§ **Work instruction**
The expected output is the data below, restated word for word.

══ Information provided

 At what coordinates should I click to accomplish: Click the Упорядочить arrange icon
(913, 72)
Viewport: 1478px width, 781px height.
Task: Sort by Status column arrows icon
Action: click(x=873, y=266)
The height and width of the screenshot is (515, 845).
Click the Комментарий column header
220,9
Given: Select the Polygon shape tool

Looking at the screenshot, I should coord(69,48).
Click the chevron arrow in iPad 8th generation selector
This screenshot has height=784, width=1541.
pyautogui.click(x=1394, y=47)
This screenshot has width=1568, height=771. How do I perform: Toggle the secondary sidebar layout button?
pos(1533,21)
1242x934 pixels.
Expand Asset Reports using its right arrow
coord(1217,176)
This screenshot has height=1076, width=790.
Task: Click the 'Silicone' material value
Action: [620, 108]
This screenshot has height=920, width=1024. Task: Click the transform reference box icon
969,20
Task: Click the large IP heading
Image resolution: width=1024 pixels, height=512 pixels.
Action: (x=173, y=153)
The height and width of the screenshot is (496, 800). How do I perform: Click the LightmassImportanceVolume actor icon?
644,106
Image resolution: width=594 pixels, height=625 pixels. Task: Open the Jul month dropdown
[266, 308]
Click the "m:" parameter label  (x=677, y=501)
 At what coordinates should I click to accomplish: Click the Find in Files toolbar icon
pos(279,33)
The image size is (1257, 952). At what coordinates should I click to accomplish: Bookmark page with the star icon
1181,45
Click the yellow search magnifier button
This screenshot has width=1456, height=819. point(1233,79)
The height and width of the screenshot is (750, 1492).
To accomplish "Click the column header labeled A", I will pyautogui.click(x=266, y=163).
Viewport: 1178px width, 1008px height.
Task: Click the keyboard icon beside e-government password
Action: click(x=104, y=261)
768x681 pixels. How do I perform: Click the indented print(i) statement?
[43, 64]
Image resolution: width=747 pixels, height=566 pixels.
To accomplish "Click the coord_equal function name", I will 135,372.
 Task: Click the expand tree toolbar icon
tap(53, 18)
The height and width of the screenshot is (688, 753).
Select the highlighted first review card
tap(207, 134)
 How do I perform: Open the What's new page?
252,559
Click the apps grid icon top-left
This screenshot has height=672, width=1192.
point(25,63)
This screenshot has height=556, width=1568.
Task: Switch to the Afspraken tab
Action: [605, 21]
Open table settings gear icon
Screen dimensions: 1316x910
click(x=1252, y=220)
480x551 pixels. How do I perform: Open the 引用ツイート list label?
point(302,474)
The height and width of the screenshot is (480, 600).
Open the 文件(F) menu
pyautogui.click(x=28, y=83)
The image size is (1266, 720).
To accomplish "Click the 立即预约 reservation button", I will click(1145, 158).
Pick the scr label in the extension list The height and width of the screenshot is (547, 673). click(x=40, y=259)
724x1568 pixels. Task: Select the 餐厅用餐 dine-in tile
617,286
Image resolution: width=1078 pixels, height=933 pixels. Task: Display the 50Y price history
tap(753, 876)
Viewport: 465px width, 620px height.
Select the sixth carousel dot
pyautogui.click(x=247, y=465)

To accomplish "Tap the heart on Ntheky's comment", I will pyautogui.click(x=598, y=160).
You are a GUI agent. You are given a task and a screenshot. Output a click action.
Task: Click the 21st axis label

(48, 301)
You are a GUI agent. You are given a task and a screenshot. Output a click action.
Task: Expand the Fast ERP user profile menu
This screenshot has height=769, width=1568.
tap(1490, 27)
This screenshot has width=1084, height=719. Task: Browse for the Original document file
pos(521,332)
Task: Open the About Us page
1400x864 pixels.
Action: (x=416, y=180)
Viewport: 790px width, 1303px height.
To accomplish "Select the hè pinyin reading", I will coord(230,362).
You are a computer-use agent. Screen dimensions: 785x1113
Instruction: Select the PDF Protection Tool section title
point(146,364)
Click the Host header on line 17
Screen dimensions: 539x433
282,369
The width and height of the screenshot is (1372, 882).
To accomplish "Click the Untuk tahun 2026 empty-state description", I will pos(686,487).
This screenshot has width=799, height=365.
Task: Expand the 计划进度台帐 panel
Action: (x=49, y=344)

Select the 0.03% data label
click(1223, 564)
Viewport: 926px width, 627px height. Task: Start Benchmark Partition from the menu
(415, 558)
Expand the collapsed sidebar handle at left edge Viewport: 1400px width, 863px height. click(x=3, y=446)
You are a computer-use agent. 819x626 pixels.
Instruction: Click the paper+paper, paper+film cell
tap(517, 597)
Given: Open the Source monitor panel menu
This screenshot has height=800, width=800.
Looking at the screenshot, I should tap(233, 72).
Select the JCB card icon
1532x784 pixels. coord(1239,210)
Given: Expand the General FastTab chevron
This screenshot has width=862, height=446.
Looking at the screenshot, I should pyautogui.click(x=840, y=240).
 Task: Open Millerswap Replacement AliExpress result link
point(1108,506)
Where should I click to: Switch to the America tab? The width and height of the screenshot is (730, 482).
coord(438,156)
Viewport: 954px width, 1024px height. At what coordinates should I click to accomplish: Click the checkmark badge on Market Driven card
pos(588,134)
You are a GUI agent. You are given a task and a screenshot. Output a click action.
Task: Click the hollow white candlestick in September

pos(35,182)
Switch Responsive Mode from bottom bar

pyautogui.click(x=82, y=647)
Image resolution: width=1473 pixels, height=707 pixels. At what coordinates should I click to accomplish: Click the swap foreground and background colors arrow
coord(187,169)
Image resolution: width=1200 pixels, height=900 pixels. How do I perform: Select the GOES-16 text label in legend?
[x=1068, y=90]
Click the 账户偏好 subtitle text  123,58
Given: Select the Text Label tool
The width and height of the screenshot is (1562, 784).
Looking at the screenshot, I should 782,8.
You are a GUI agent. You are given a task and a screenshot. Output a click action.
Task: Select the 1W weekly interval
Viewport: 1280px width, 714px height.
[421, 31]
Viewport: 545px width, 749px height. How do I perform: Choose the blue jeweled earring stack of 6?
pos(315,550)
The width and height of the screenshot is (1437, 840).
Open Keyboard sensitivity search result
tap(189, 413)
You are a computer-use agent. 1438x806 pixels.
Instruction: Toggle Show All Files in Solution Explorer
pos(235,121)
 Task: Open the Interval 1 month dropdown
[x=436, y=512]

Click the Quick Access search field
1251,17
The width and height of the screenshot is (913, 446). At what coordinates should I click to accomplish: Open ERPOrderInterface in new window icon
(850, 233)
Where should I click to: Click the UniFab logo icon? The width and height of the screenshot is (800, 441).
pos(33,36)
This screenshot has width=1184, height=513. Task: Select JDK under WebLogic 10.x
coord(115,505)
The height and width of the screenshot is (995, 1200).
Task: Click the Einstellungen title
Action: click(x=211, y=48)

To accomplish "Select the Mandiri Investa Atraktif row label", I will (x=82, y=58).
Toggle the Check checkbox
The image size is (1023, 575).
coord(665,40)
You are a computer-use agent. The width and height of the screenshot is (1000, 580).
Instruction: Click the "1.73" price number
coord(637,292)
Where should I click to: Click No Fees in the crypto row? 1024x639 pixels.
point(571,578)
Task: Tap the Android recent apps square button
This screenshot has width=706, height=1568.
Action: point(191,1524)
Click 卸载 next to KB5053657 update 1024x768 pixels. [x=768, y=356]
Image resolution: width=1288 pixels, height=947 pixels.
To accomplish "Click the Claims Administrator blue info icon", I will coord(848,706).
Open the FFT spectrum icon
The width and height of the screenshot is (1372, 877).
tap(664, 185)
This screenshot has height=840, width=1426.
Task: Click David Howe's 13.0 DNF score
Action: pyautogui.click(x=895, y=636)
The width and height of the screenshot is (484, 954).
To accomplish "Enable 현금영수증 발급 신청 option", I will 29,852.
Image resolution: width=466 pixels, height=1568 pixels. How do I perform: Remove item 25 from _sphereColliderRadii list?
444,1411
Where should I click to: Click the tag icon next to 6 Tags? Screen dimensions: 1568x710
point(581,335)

════

§ **Worked solution**
 At what coordinates should I click to accomplish: Click the Упорядочить arrange icon
(913, 72)
Viewport: 1478px width, 781px height.
Task: Sort by Status column arrows icon
Action: click(x=873, y=266)
The height and width of the screenshot is (515, 845).
Click the Комментарий column header
220,9
Given: Select the Polygon shape tool

Looking at the screenshot, I should coord(69,48).
Click the chevron arrow in iPad 8th generation selector
This screenshot has height=784, width=1541.
pyautogui.click(x=1394, y=47)
This screenshot has width=1568, height=771. How do I perform: Toggle the secondary sidebar layout button?
pos(1533,21)
1242x934 pixels.
Expand Asset Reports using its right arrow
coord(1217,176)
This screenshot has height=1076, width=790.
Task: Click the 'Silicone' material value
Action: [620, 108]
This screenshot has height=920, width=1024. Task: Click the transform reference box icon
969,20
Task: Click the large IP heading
Image resolution: width=1024 pixels, height=512 pixels.
Action: (x=173, y=153)
The height and width of the screenshot is (496, 800). How do I perform: Click the LightmassImportanceVolume actor icon?
644,106
Image resolution: width=594 pixels, height=625 pixels. Task: Open the Jul month dropdown
[266, 308]
Click the "m:" parameter label  (x=677, y=501)
 At what coordinates should I click to accomplish: Click the Find in Files toolbar icon
pos(279,33)
The image size is (1257, 952). At what coordinates should I click to accomplish: Bookmark page with the star icon
1181,45
Click the yellow search magnifier button
This screenshot has width=1456, height=819. point(1233,79)
The height and width of the screenshot is (750, 1492).
To accomplish "Click the column header labeled A", I will pyautogui.click(x=266, y=163).
Viewport: 1178px width, 1008px height.
Task: Click the keyboard icon beside e-government password
Action: click(x=104, y=261)
768x681 pixels. How do I perform: Click the indented print(i) statement?
[43, 64]
Image resolution: width=747 pixels, height=566 pixels.
To accomplish "Click the coord_equal function name", I will 135,372.
 Task: Click the expand tree toolbar icon
tap(53, 18)
The height and width of the screenshot is (688, 753).
Select the highlighted first review card
tap(207, 134)
 How do I perform: Open the What's new page?
252,559
Click the apps grid icon top-left
This screenshot has height=672, width=1192.
point(25,63)
This screenshot has height=556, width=1568.
Task: Switch to the Afspraken tab
Action: [605, 21]
Open table settings gear icon
Screen dimensions: 1316x910
click(x=1252, y=220)
480x551 pixels. How do I perform: Open the 引用ツイート list label?
point(302,474)
The height and width of the screenshot is (480, 600).
Open the 文件(F) menu
pyautogui.click(x=28, y=83)
The image size is (1266, 720).
To accomplish "Click the 立即预约 reservation button", I will click(1145, 158).
Pick the scr label in the extension list The height and width of the screenshot is (547, 673). click(x=40, y=259)
724x1568 pixels. Task: Select the 餐厅用餐 dine-in tile
617,286
Image resolution: width=1078 pixels, height=933 pixels. Task: Display the 50Y price history
tap(753, 876)
Viewport: 465px width, 620px height.
Select the sixth carousel dot
pyautogui.click(x=247, y=465)

To accomplish "Tap the heart on Ntheky's comment", I will pyautogui.click(x=598, y=160).
You are a GUI agent. You are given a task and a screenshot. Output a click action.
Task: Click the 21st axis label

(48, 301)
You are a GUI agent. You are given a task and a screenshot. Output a click action.
Task: Expand the Fast ERP user profile menu
This screenshot has height=769, width=1568.
tap(1490, 27)
This screenshot has width=1084, height=719. Task: Browse for the Original document file
pos(521,332)
Task: Open the About Us page
1400x864 pixels.
Action: (x=416, y=180)
Viewport: 790px width, 1303px height.
To accomplish "Select the hè pinyin reading", I will coord(230,362).
You are a computer-use agent. Screen dimensions: 785x1113
Instruction: Select the PDF Protection Tool section title
point(146,364)
Click the Host header on line 17
Screen dimensions: 539x433
282,369
The width and height of the screenshot is (1372, 882).
To accomplish "Click the Untuk tahun 2026 empty-state description", I will pos(686,487).
This screenshot has width=799, height=365.
Task: Expand the 计划进度台帐 panel
Action: (x=49, y=344)

Select the 0.03% data label
click(1223, 564)
Viewport: 926px width, 627px height. Task: Start Benchmark Partition from the menu
(415, 558)
Expand the collapsed sidebar handle at left edge Viewport: 1400px width, 863px height. click(x=3, y=446)
You are a computer-use agent. 819x626 pixels.
Instruction: Click the paper+paper, paper+film cell
tap(517, 597)
Given: Open the Source monitor panel menu
This screenshot has height=800, width=800.
Looking at the screenshot, I should tap(233, 72).
Select the JCB card icon
1532x784 pixels. coord(1239,210)
Given: Expand the General FastTab chevron
This screenshot has width=862, height=446.
Looking at the screenshot, I should pyautogui.click(x=840, y=240).
 Task: Open Millerswap Replacement AliExpress result link
point(1108,506)
Where should I click to: Switch to the America tab? The width and height of the screenshot is (730, 482).
coord(438,156)
Viewport: 954px width, 1024px height. At what coordinates should I click to accomplish: Click the checkmark badge on Market Driven card
pos(588,134)
You are a GUI agent. You are given a task and a screenshot. Output a click action.
Task: Click the hollow white candlestick in September

pos(35,182)
Switch Responsive Mode from bottom bar

pyautogui.click(x=82, y=647)
Image resolution: width=1473 pixels, height=707 pixels. At what coordinates should I click to accomplish: Click the swap foreground and background colors arrow
coord(187,169)
Image resolution: width=1200 pixels, height=900 pixels. How do I perform: Select the GOES-16 text label in legend?
[x=1068, y=90]
Click the 账户偏好 subtitle text  123,58
Given: Select the Text Label tool
The width and height of the screenshot is (1562, 784).
Looking at the screenshot, I should 782,8.
You are a GUI agent. You are given a task and a screenshot. Output a click action.
Task: Select the 1W weekly interval
Viewport: 1280px width, 714px height.
[421, 31]
Viewport: 545px width, 749px height. How do I perform: Choose the blue jeweled earring stack of 6?
pos(315,550)
The width and height of the screenshot is (1437, 840).
Open Keyboard sensitivity search result
tap(189, 413)
You are a computer-use agent. 1438x806 pixels.
Instruction: Toggle Show All Files in Solution Explorer
pos(235,121)
 Task: Open the Interval 1 month dropdown
[x=436, y=512]

Click the Quick Access search field
1251,17
The width and height of the screenshot is (913, 446). At what coordinates should I click to accomplish: Open ERPOrderInterface in new window icon
(850, 233)
Where should I click to: Click the UniFab logo icon? The width and height of the screenshot is (800, 441).
pos(33,36)
This screenshot has width=1184, height=513. Task: Select JDK under WebLogic 10.x
coord(115,505)
The height and width of the screenshot is (995, 1200).
Task: Click the Einstellungen title
Action: click(x=211, y=48)

To accomplish "Select the Mandiri Investa Atraktif row label", I will (x=82, y=58).
Toggle the Check checkbox
The image size is (1023, 575).
coord(665,40)
You are a computer-use agent. The width and height of the screenshot is (1000, 580).
Instruction: Click the "1.73" price number
coord(637,292)
Where should I click to: Click No Fees in the crypto row? 1024x639 pixels.
point(571,578)
Task: Tap the Android recent apps square button
This screenshot has width=706, height=1568.
Action: point(191,1524)
Click 卸载 next to KB5053657 update 1024x768 pixels. [x=768, y=356]
Image resolution: width=1288 pixels, height=947 pixels.
To accomplish "Click the Claims Administrator blue info icon", I will coord(848,706).
Open the FFT spectrum icon
The width and height of the screenshot is (1372, 877).
tap(664, 185)
This screenshot has height=840, width=1426.
Task: Click David Howe's 13.0 DNF score
Action: pyautogui.click(x=895, y=636)
The width and height of the screenshot is (484, 954).
To accomplish "Enable 현금영수증 발급 신청 option", I will 29,852.
Image resolution: width=466 pixels, height=1568 pixels. How do I perform: Remove item 25 from _sphereColliderRadii list?
444,1411
Where should I click to: Click the tag icon next to 6 Tags? Screen dimensions: 1568x710
point(581,335)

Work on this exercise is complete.